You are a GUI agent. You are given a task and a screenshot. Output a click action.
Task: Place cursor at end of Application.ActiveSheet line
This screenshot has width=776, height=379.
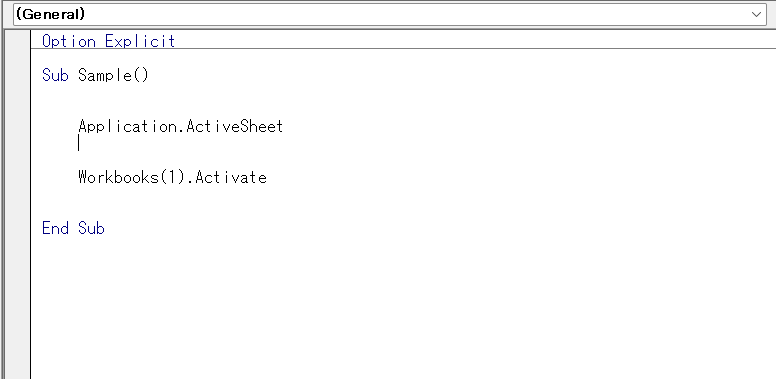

┄┄┄┄┄┄┄┄┄┄┄┄┄┄┄┄┄┄┄┄

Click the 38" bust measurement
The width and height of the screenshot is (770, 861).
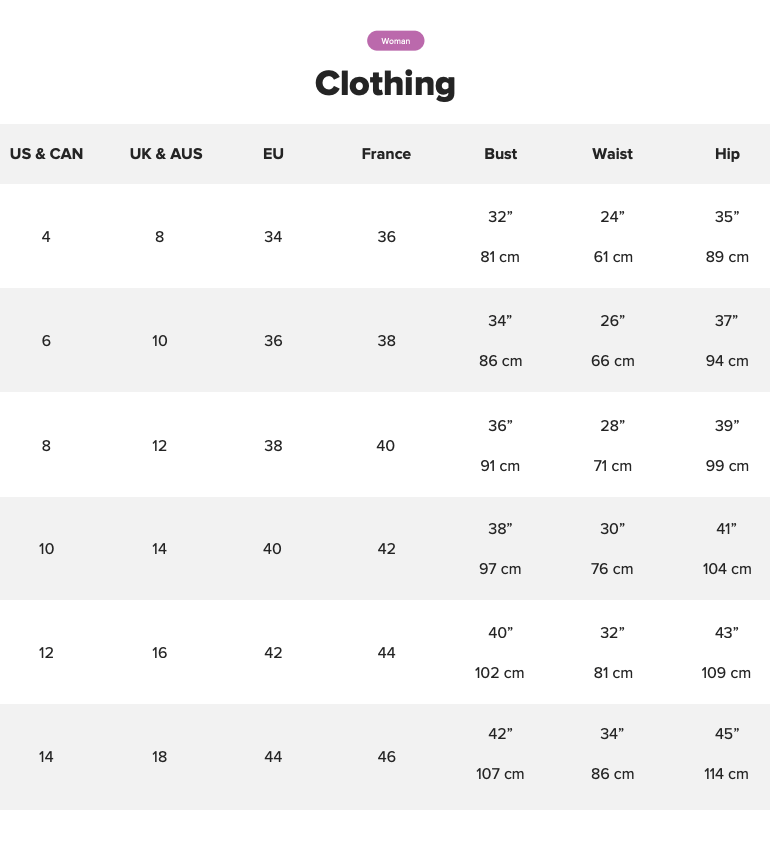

┄┄┄┄┄┄┄┄┄┄┄┄┄┄┄┄┄┄┄┄

# What you are asked to do
Edit the data from the line with "You are a GUI" up to and including the line with "This screenshot has width=776, height=379.", replacing "cursor" with "caret" and keeping everything else the same. Give only those lines.

# Answer
You are a GUI agent. You are given a task and a screenshot. Output a click action.
Task: Place caret at end of Application.ActiveSheet line
This screenshot has width=776, height=379.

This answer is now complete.